There’s always another great story to be discovered in the Icelandic Roots database!

The iron screw steamer ship Copeland, built in Britain in 1874, was used extensively between Britain and Iceland. In July 1888, the Copeland left Iceland with 11 passengers emigrating to North America, 30 crew and 482 Icelandic horses, bound for Leith (Edinburgh), Scotland. After an arduous trip across the North Atlantic, the Captain encountered thick fog. By the morning of July 25th, the ship ran aground near Stroma Island between the Orkney Islands and north mainland Scotland.

Thankfully, all human life was saved but 110 horses drowned when one of the hold compartments flooded. Many of the other horses heroically swam to the nearby shore. By July 30th, the ship slipped off and submerged into deeper water.

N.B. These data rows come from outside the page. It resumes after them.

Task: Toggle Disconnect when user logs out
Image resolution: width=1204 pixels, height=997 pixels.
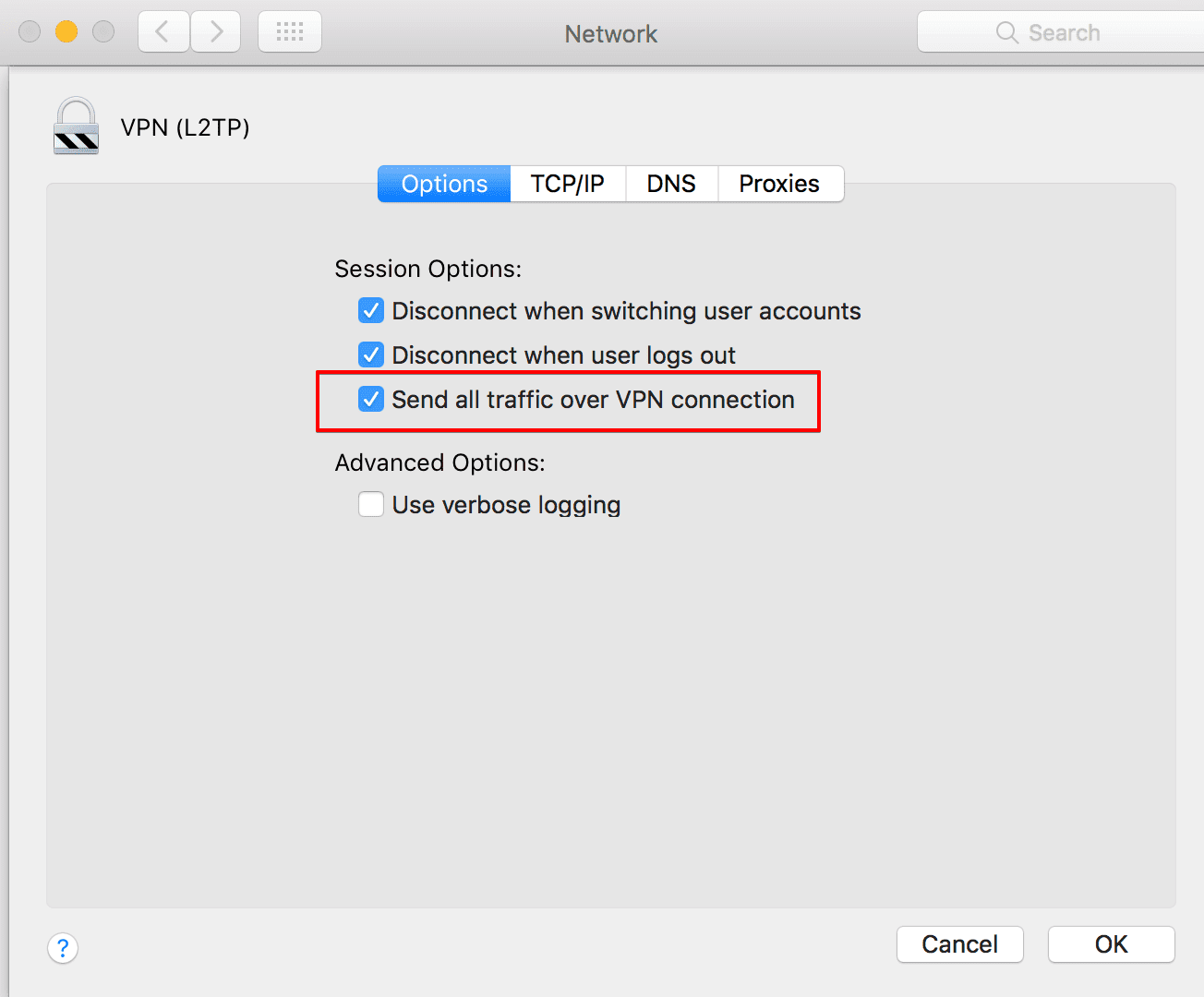Action: pos(371,354)
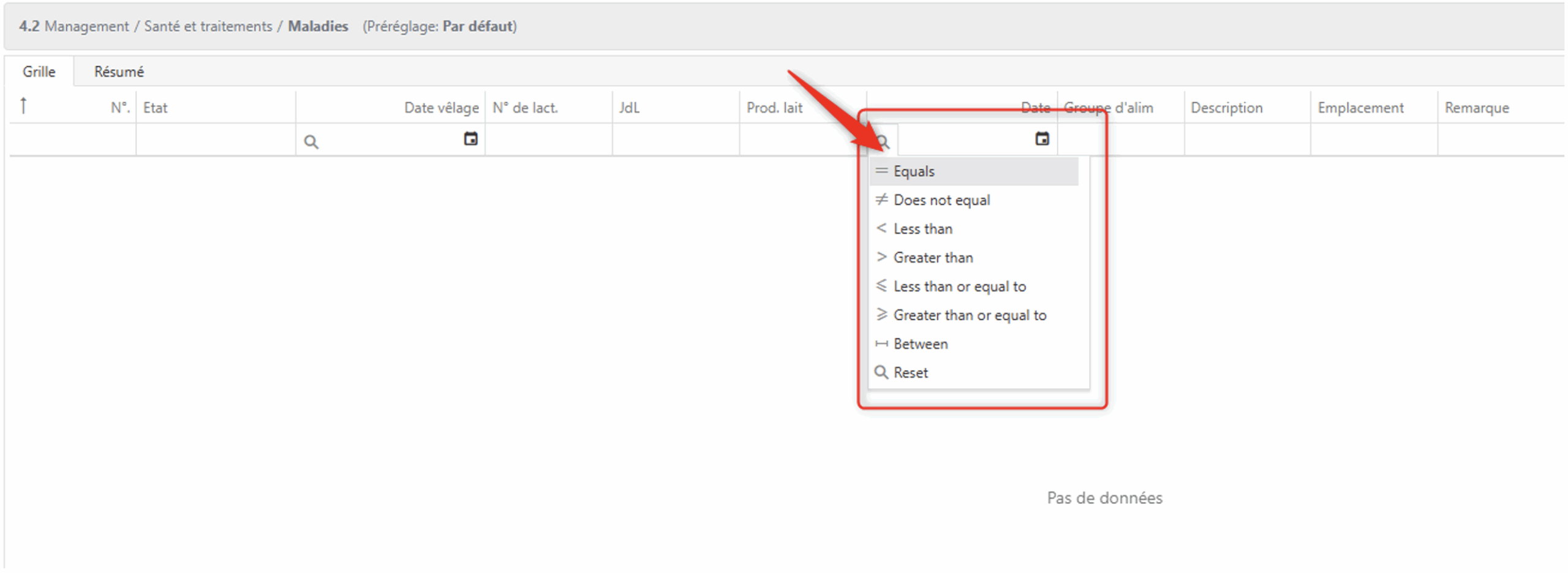Click the sort arrow in first column

click(23, 106)
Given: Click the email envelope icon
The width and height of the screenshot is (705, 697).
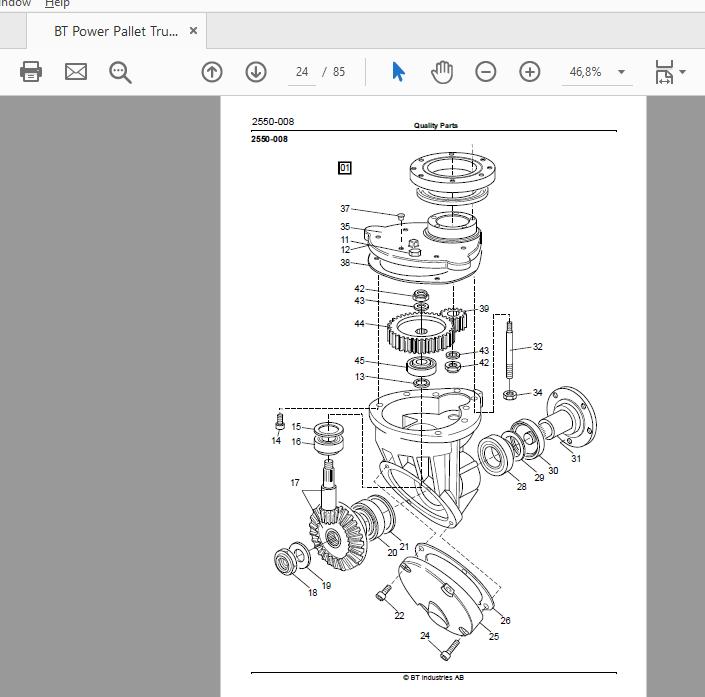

We are in the process of identifying these 11 emigrant passengers. Are you a descendant of one of these 11 emigrants who had to be rescued from the Copeland? What family stories do you have of this emigration journey? Icelandic Roots is here to preserve these kinds of wonderful stories.

And beginning May 25th, the East Iceland Emigration Centre will open an exhibit for the summer season focused on the journey itself. Haven’t we all heard the phrase, “Life is about the journey, not the destination”? This wonderful, new exhibit will focus on the various aspects of the journey itself to North America – modes of transport used, routes taken, sights encountered along the way, things many took with them…and the fortitude that took. Stories of the journey gleaned from letters and diaries will bring the exhibition alive. If you are in Iceland this summer, a trip to Vopnafjörður to see this exhibition is a must.

If you can't make it to Iceland this summer, you can still attend the 100th Icelandic National League Convention being held in Winnipeg this May. Cathy Josephson, who developed the exhibit, will be presenting there.